**WHAT TO PRODUCE:** Render the listing between the line holding "Given: Click the" and the line holding "Looking at the", inclusive, as a two-column CSV with the headers instruction and response. Give one row per instruction-and-answer pair, put each value in a single quoted field with line breaks turned into spaces, and leave the pictures out.

**DATA:**
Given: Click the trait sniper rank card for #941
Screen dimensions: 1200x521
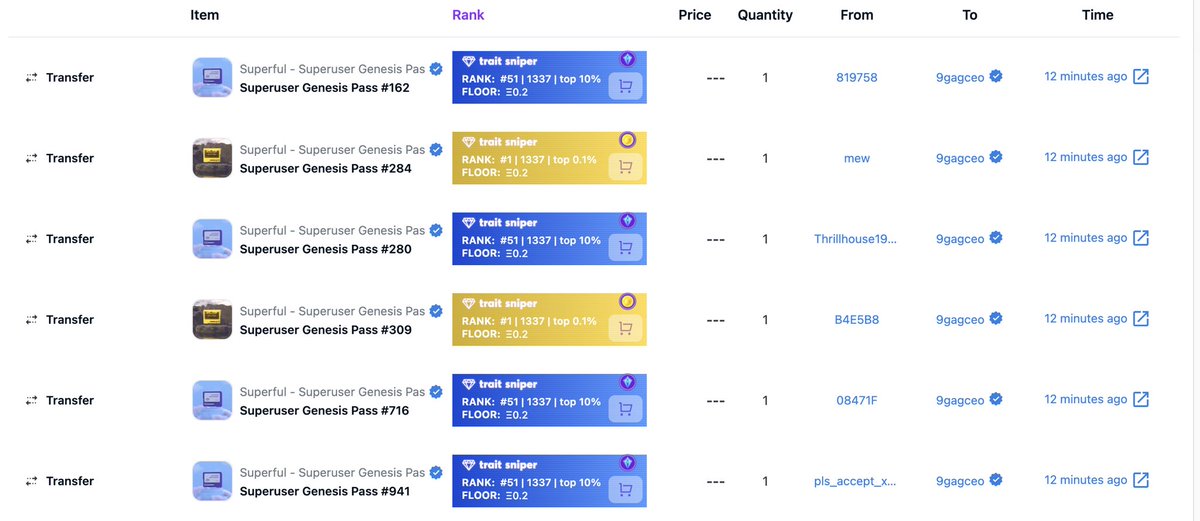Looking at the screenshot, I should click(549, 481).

---

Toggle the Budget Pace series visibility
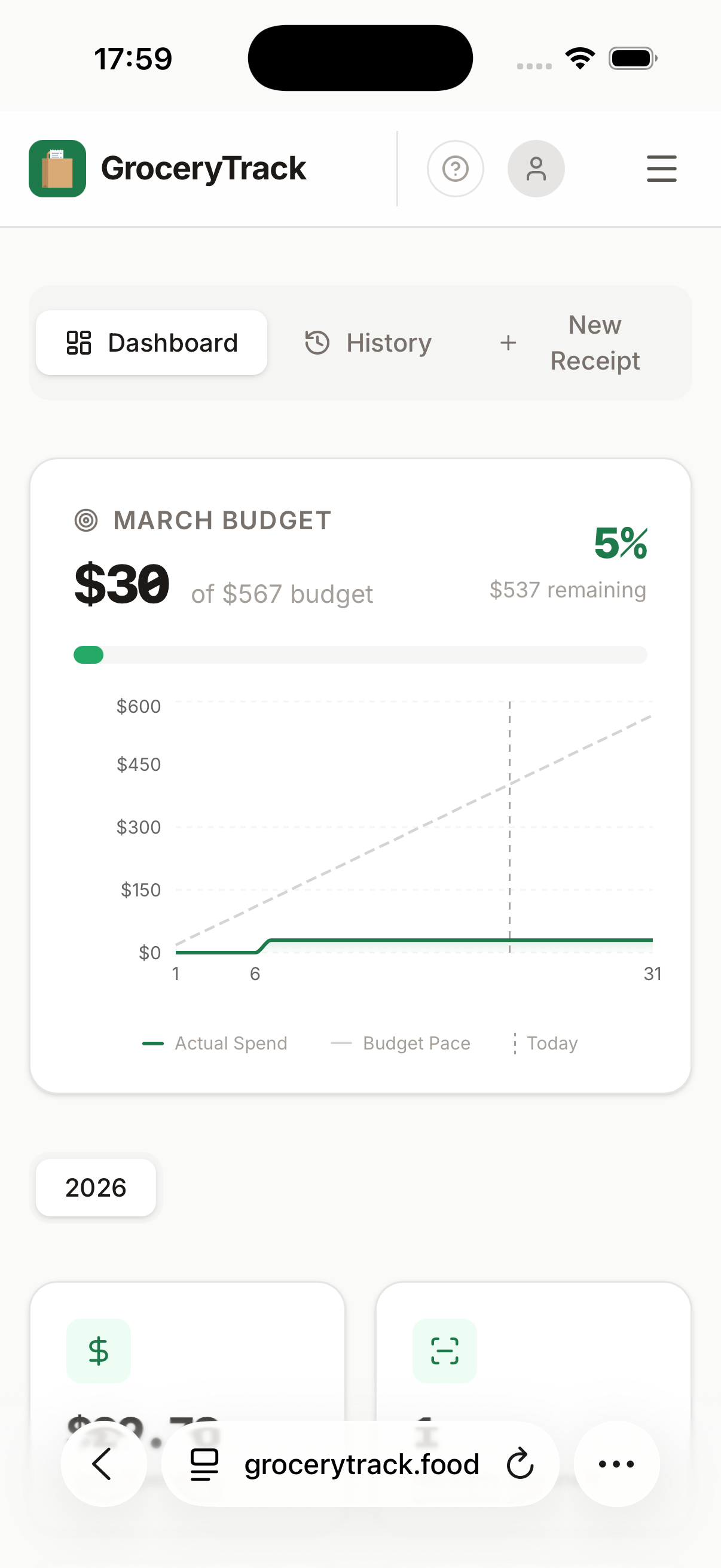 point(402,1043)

**OUTPUT:**
instruction,response
"Given: Click the trait sniper rank card for #941 Screen dimensions: 1200x521","Looking at the screenshot, I should click(549, 481)."